Upon application of the State, we granted a writ of certiorari to review the ruling of the district court granting defendant’s motion to suppress evidence. We now reverse.
The only witness to testify at the hearing on the motion to suppress was the arresting officer. He narrated the following events: On January 5th about 2:00 a.m. he met with an informant who told him that a black male named Bernard was selling cocaine at various bars on Daneel Street. The informant further described Bernard as being between 20 and 25 years of age, about 5'7" tall, weighing 150 pounds, and wearing a blue knit hat, black leather jacket and blue jeans. At about 2:30 a.m. the informant told the officer that Bernard was selling drugs at J.P.’s Bar and Restaurant. The officer travelled in his car on Daneel Street and passed J.P.’s Bar and Restaurant. He observed a subject fitting the informant’s description of Bernard talking to two other black males. With his partner in the car with him, the officer drove around the block hoping to establish surveillance of the subject when he returned to Daneel Street. When the officers returned to Daneel Street the subject was observed crossing First Street at Daneel with another black male. The subject appeared to notice the officers and became nervous and attempted to walk away. The officers got out of their car, identified themselves as police officers and stopped the two subjects. The subject thought to be Bernard was asked to identify himself. He said his name was Bernard Lee. The officer advised Mr. Lee that he was under investigation for possession of narcotics, advised him of his “constitutional rights” (presumably as per Miranda), and asked him to walk over to the police car. Mr. Lee told the officer, “Officer can I talk. I have *1118some stuff.” , The officer said Mr. Lee was trembling, very nervous, very talkative. The officer conducted a frisk of Mr. Lee and found a large bulge in his waistband. This bulge was the evidence seized by the officer and suppressed by the district court.

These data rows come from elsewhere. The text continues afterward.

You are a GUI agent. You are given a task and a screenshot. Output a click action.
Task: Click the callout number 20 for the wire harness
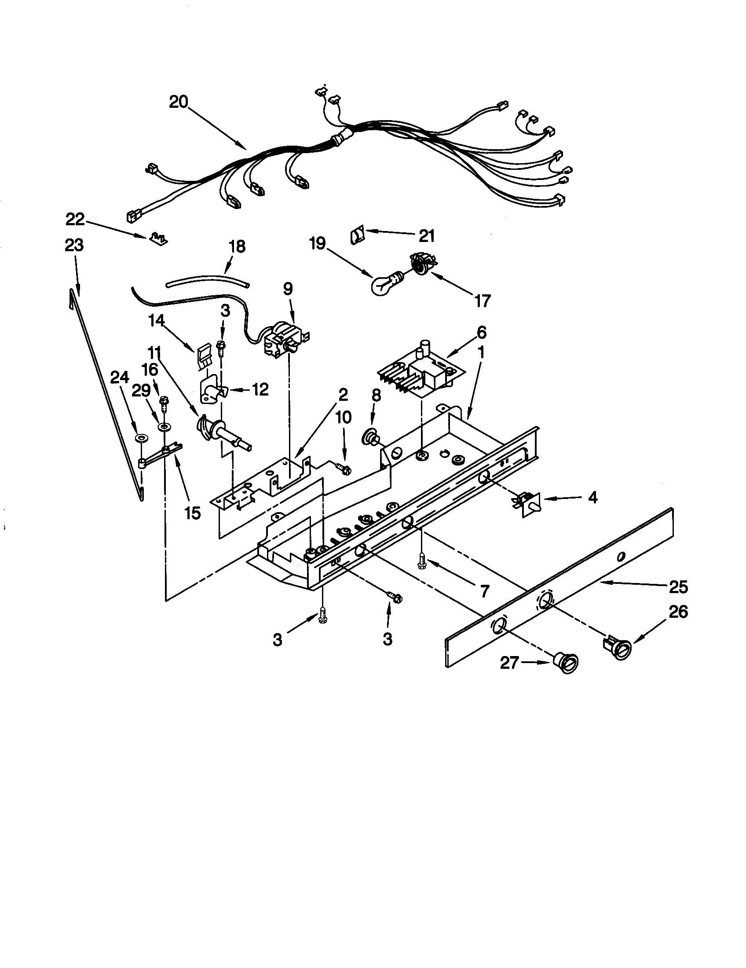[x=178, y=103]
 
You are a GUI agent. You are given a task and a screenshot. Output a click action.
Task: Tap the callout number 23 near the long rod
[x=74, y=245]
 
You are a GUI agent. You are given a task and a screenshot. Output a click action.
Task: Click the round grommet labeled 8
[x=370, y=439]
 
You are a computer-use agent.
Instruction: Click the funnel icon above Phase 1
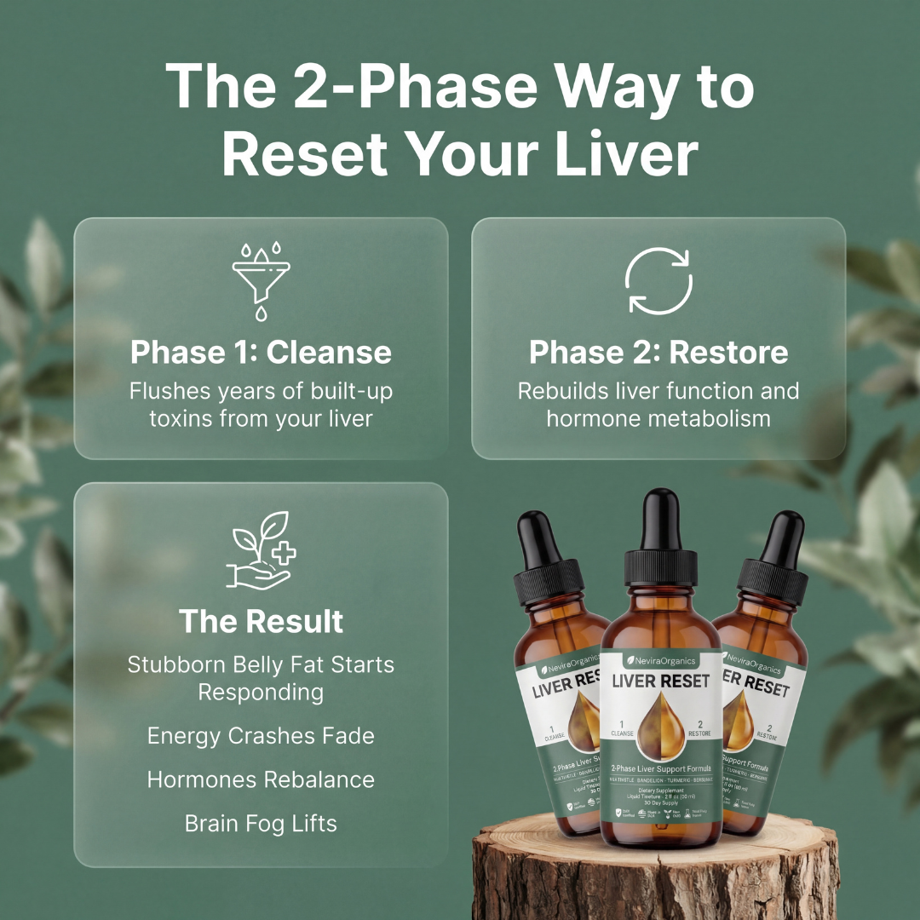[x=261, y=280]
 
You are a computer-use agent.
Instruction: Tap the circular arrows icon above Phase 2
[x=658, y=280]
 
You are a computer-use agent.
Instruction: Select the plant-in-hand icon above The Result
[x=261, y=549]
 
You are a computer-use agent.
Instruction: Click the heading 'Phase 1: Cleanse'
[x=261, y=353]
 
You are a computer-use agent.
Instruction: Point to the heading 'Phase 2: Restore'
[x=658, y=353]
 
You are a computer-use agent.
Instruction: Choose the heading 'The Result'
[x=261, y=621]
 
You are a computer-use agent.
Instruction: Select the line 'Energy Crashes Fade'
[x=261, y=735]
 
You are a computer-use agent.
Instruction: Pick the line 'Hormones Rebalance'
[x=261, y=779]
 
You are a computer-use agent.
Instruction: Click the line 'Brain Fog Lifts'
[x=261, y=824]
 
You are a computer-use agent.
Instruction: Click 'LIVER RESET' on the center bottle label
[x=660, y=681]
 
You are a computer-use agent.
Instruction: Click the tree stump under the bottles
[x=656, y=877]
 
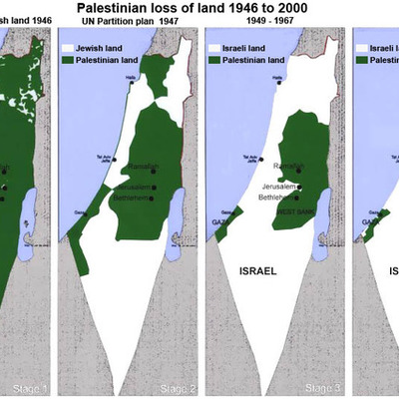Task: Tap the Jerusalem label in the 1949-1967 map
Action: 278,187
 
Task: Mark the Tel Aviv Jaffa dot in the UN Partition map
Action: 115,159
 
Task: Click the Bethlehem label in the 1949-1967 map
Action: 276,198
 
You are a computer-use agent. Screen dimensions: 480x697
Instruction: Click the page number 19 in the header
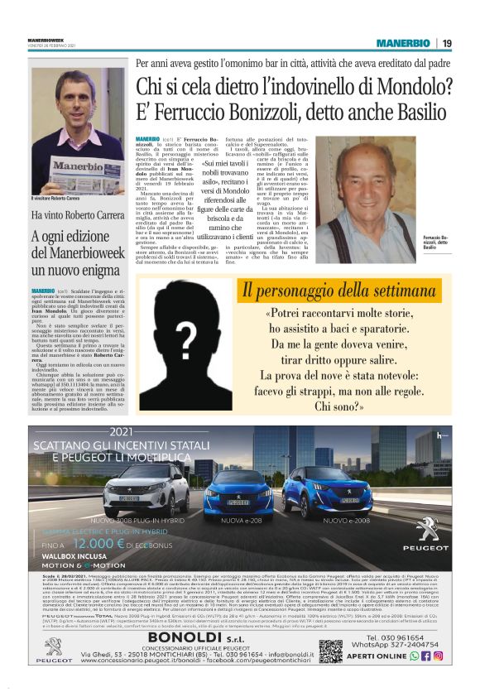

La.C.Cr.P. Art. 215.1 permits an officer to “stop a person in a public place whom he reasonably suspects is committing, has committed, or is about to commit an offense and may demand of him his name, address, and an explanation of his actions.” Reasonable suspicion, required for an Art. 215.1 investigatory stop, is something less than probable cause and must be determined under the facts of each case by whether the officer had sufficient knowledge of facts and circumstances to justify an infringement on the individual’s right to be free from governmental interference. State v. Keller, 403 So.2d 693 (La.1981).
An informant’s tip can provide a police officer with reasonable cause to detain and question a suspect. State v. Jernigan, 377 So.2d 1222 (La.1979); State v. Bolden, 380 So.2d 40 (La.1980). Informants’ tips vary greatly, however, in their value and reliability, rendering impossible one rule to cover every situation. Adams v. Williams, 407 U.S. 143, 92 S.Ct. 1921, 32 L.Ed.2d 612 (1972). The information received must carry enough indicia of reliability to justify the stop.
The information provided to the officer in this case included a detailed description of an individual engaged in illicit drup trafficking at a particular location in the city. When the officer arrived at that particular location he observed an individual fitting the description provided by the informant. When the individual noticed the officers he became nervous and began to walk away. Although the officer did not observe the suspect engage in any illegal activity, we find that based upon the information provided and its subsequent corroboration, the officer had reasonable cause to suspect sufficient to justify an investigatory stop.
As noted above, La.C.Cr.P. Art. 215.1 permits an officer with reasonable cause to make an investigatory stop to demand of the individual stopped “his name, address and an explanation of his actions.” The officer in this case testified that when he stopped the defendant he asked him his name. When the defendant furnished the name “Bernard Lee” (the informant had provided the name “Bernard”), the officer told him that he was under investigation for possession of narcotics, advised him of his “constitutional rights”, and asked him to walk over to the police car. We find nothing improper with this procedure.
Before the officer had an opportunity to inquire of defendant an explanation of his actions, defendant stated, “Officer, can I talk, I have some stuff.” This spontaneous, unsolicited admission by defendant provided the officer with probable cause to believe that the defendant possessed contraband. The officer was justified, therefor, in conducting the frisk of defendant’s person which led to the discovery and seizure of the evidence defendant seeks to suppress.
Because we find that the officer had reasonable cause to conduct an investigatory stop, that the procedure employed during the stop was proper, and that the officer’s reasonable suspicions blossomed into probable cause to search on the basis of information voluntarily provided by the defendant, we hold that the trial court erred in granting defendant’s motion to suppress evidence. Accordingly, the ruling of the district court is reversed, the motion to suppress evidence is denied, and the matter is remanded to the district court for further proceedings consistent with this opinion.